- Task -
Find the line containing "Task: Click the" in the listing below. Repeat it exactly, along with each following line up to and including the one containing "Image resolution: width=1232".

- Recorded information -
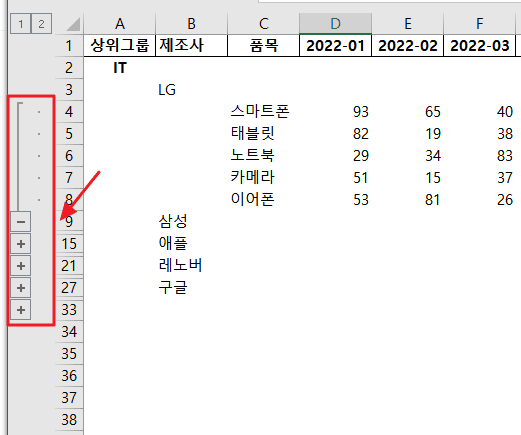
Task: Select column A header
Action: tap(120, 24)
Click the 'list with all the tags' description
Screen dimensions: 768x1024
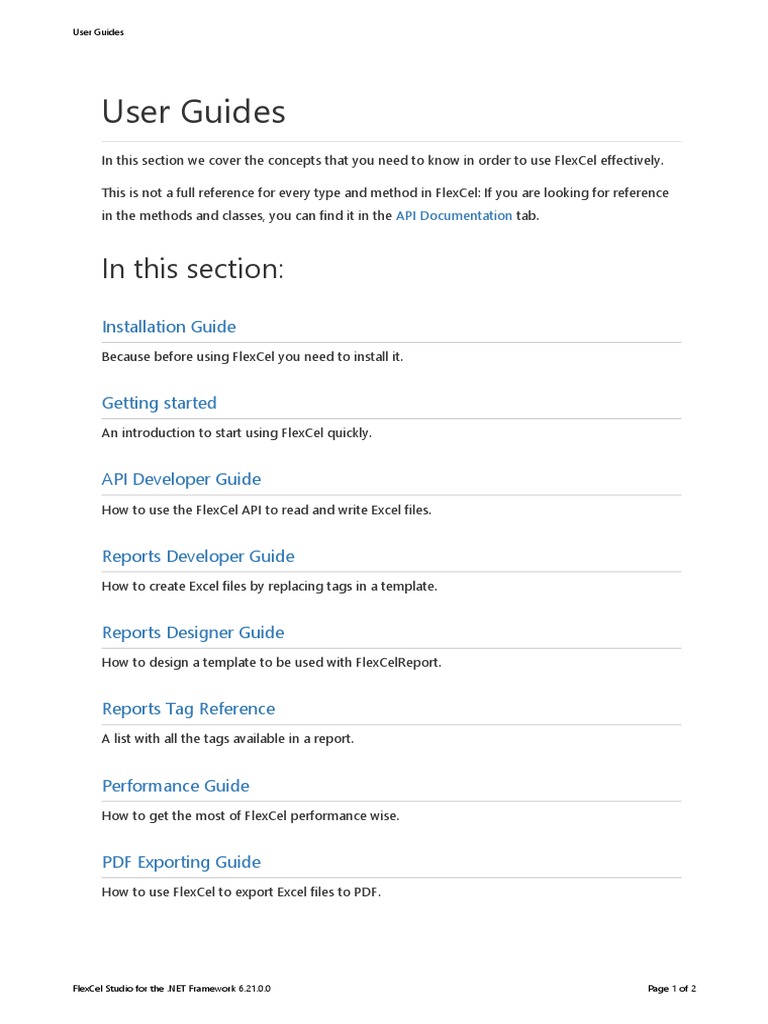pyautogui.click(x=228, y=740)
--
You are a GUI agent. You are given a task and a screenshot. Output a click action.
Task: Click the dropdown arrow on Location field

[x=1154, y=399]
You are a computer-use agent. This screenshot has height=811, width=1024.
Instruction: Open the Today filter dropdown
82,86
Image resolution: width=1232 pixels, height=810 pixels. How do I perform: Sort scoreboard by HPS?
...
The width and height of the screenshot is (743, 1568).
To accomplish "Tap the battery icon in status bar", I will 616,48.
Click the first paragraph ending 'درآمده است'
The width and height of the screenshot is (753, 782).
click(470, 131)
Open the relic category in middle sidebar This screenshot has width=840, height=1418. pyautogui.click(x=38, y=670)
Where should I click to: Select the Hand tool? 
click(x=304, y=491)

- Result of this exercise -
Task: Click the dropdown arrow on Location field

[x=1154, y=399]
You are a computer-use agent. This screenshot has height=811, width=1024.
Instruction: Open the Today filter dropdown
82,86
Image resolution: width=1232 pixels, height=810 pixels. How do I perform: Sort scoreboard by HPS?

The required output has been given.